L’universitaire confirme l’ancrage progressiste de la communauté en Turquie, et les persécutions qu’elle subit encore aujourd’hui : "ils ont développé une stratégie qui a consisté pendant longtemps à se cacher, où à faire semblant d’être sunnite, pour passer sous les radars des autorités. C’est caractéristique des communautés qui subissent des violences, elles n’ont parfois que ça pour se protéger". Il confirme le caractère laïc des Alévis, mais pas au sens français du terme : "la laïcité a été pour eux depuis toujours un moyen de se protéger des persécutions, et de pratiquer leur culte en espérant être moins inquiété par la majorité sunnite de la Turquie".

En France, les Alévis se sont organisés depuis les années 90, au lendemain du massacre de Sivas. Il existe aujourd’hui une Fédération de l’union des alévis de France, qui regroupent une trentaine d’associations. Il y aurait selon Thierry Fayt 100.000 Alévis en France, entre 600.000 et 1 million en Allemagne.

 A Toul, l’association revendique une soixantaine de membres aujourd’hui, "nous étions le triple à nos débuts en 1997" reconnaissent Ali et Esme Irdeli, un couple alévie originaire de Çorum, à 250 kilomètres de la mer Noire. Même s’il est impossible d’établir un recensement précis, les membres de la communauté estiment qu’ils représentent 200 personnes dans le toulois, un dixième de la population turque ou d’origine turque du secteur. A trente kilomètres de là, Jacques Rossignol, président de la maison de la culture de l’Anatolie, estime à 600 le nombre de familles alevies à Nancy, "soit plusieurs milliers de personnes".

La transmission fait défaut chez les Alévis de Toul, Mehmet Ceylan le reconnaît : "nous avons des jeunes dans l’association, mais c’est difficile pour nous de leur expliquer notre culte et notre façon de penser la vie et le monde". Les Alévis n’ont pas de lieu de culte proprement dit, les prières peuvent se dérouler n’importe où, là où ils choisissent de se réunir, avec des chants, de la musique, et en dansant. Ils n’ont pas de clergé non plus. Ils affirment subir de plein fouet le prosélytisme des autres communautés : "nous savons que l’Etat turc, et les gouvernements d’autres pays musulmans, mettent de l’argent ici pour former des imans et encadrer la pratique religieuse, qui sert de paravent à leur politique. Nous on ne peut pas faire ça, parce que nous sommes pauvres, et parce que nous le refusons".
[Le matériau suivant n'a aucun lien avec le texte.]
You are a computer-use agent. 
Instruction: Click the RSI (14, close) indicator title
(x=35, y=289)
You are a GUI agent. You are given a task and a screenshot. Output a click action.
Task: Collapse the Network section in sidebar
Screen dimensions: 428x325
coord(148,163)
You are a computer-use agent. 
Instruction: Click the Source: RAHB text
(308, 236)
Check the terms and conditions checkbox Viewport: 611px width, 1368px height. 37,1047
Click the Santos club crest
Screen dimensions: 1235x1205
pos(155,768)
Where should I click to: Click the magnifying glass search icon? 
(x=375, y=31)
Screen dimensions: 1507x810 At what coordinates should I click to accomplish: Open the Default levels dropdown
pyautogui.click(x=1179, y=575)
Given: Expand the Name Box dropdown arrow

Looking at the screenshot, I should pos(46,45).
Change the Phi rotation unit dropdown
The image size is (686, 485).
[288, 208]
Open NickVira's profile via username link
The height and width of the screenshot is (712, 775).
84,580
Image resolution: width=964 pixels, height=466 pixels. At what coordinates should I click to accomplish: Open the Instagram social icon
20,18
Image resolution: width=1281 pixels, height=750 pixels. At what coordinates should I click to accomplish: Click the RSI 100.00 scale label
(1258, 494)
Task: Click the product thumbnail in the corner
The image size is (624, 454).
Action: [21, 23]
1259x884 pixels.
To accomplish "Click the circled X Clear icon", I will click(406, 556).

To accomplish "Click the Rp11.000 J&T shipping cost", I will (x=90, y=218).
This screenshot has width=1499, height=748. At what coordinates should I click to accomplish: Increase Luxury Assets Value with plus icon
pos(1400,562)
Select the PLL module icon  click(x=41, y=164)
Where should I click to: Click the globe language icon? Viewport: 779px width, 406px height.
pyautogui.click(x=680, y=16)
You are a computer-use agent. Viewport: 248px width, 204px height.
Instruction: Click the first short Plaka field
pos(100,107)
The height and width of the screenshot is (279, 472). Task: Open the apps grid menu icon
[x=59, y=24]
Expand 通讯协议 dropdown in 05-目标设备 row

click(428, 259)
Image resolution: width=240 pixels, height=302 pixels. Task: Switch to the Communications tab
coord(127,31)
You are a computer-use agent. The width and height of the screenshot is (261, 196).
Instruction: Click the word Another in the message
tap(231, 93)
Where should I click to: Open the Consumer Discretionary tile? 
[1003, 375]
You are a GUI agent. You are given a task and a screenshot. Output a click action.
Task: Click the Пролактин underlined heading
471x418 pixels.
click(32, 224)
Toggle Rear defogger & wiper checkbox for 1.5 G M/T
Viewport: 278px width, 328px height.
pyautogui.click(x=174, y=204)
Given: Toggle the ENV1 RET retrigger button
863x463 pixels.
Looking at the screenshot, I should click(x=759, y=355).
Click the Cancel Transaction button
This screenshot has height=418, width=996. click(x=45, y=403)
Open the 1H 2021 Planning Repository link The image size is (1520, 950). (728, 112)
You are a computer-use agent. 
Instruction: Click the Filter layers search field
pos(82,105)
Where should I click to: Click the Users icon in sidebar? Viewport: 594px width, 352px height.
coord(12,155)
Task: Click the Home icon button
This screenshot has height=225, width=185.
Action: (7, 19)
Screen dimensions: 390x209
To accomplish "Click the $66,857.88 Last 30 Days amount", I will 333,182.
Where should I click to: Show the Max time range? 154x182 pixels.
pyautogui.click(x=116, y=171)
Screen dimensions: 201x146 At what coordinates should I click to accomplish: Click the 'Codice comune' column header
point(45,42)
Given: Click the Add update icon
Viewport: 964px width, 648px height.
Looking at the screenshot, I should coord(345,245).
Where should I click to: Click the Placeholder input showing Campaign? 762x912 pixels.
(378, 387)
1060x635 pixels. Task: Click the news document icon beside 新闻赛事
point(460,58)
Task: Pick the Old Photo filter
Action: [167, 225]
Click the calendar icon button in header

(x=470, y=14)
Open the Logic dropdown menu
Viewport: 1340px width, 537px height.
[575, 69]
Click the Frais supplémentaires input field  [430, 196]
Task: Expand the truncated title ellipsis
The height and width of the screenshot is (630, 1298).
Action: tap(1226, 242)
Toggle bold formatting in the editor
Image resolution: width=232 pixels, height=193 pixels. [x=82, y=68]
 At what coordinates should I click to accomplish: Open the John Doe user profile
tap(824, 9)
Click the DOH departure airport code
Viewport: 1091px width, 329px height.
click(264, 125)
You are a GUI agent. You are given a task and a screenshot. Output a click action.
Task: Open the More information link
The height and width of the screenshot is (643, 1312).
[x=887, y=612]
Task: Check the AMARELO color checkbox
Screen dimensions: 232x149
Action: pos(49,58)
Le Covid a mis à mal les activités de l’association touloise : "on a dû arrêter les petits déjeuners du dimanche matin, et on n’a pas eu de succès avec les cours de saz (un luth à manche long) que nous proposions". L’association aurait besoin d’un local plus adapté, accessible notamment aux personnes handicapées. Elle en a fait la demande au maire de Toul, sans réponse à ce jour : "ici c’est un appartement, il y a des voisins, on ne veut pas les déranger. On ne peut donc pas être trop nombreux, ni amener des enfants, ni nous réunir le soir" regrette Mehmet.

Elvi son épouse tient à nous faire écouter Haydar Haydar, une chanson du 17è siècle, écrite d’après le poème de Kul Nesîmî : "nous l’écoutons beaucoup quand nous nous réunissons pour le cem (la prière collective, mixte)". Le saz emplit la pièce d’une tendre tristesse. Les Alévis sourient. Encore. Toujours.